What the exercise asks
Write only the number of lines in the entries below that contain the string "agent".

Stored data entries
== Segment start ==

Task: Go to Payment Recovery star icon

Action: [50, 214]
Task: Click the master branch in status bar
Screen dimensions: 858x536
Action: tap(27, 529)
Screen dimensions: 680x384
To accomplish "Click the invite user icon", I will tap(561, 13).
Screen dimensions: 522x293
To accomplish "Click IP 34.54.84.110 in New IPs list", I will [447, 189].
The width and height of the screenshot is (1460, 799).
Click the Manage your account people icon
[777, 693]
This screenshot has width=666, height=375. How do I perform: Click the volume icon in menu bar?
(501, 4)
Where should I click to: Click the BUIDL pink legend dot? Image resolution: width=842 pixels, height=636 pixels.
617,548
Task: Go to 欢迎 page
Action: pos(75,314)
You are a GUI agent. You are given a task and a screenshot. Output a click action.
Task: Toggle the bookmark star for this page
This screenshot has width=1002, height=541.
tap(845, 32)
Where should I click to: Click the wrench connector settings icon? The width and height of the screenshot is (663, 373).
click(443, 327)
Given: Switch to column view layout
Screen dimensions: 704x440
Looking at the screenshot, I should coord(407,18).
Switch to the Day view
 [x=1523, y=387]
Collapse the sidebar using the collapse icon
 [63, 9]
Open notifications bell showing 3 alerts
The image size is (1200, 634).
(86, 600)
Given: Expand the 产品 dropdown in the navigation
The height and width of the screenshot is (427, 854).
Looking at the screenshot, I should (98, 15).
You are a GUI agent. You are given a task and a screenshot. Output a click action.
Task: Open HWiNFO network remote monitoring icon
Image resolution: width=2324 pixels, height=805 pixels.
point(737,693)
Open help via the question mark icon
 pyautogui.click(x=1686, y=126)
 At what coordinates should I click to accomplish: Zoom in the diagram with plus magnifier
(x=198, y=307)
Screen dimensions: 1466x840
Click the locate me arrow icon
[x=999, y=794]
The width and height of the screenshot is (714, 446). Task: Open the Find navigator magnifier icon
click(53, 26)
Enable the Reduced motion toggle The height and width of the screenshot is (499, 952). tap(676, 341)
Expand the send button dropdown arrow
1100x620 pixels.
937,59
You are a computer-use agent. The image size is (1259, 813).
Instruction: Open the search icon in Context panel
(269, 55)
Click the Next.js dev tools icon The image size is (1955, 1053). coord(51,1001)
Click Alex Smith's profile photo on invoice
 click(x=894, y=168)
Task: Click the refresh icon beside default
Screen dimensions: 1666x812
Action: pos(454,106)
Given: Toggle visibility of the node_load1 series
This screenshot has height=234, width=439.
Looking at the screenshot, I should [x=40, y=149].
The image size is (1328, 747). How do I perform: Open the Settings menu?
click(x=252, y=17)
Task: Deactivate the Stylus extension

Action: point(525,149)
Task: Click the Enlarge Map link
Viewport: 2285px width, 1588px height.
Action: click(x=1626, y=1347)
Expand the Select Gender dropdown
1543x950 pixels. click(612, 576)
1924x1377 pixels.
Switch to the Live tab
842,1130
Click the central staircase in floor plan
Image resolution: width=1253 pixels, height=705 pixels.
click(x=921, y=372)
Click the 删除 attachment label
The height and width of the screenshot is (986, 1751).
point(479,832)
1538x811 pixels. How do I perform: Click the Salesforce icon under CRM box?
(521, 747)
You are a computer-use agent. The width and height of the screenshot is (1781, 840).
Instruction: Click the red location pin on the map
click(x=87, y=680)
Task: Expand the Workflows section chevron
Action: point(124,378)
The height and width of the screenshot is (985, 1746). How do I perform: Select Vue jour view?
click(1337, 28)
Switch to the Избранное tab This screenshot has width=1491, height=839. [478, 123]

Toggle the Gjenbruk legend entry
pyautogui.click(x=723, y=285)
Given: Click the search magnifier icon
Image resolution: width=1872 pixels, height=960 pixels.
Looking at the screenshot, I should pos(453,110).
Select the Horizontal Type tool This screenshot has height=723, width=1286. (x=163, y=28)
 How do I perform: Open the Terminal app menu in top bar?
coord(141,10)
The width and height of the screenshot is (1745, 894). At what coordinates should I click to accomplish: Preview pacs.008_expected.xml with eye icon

== Segment end ==

Completed exercise
4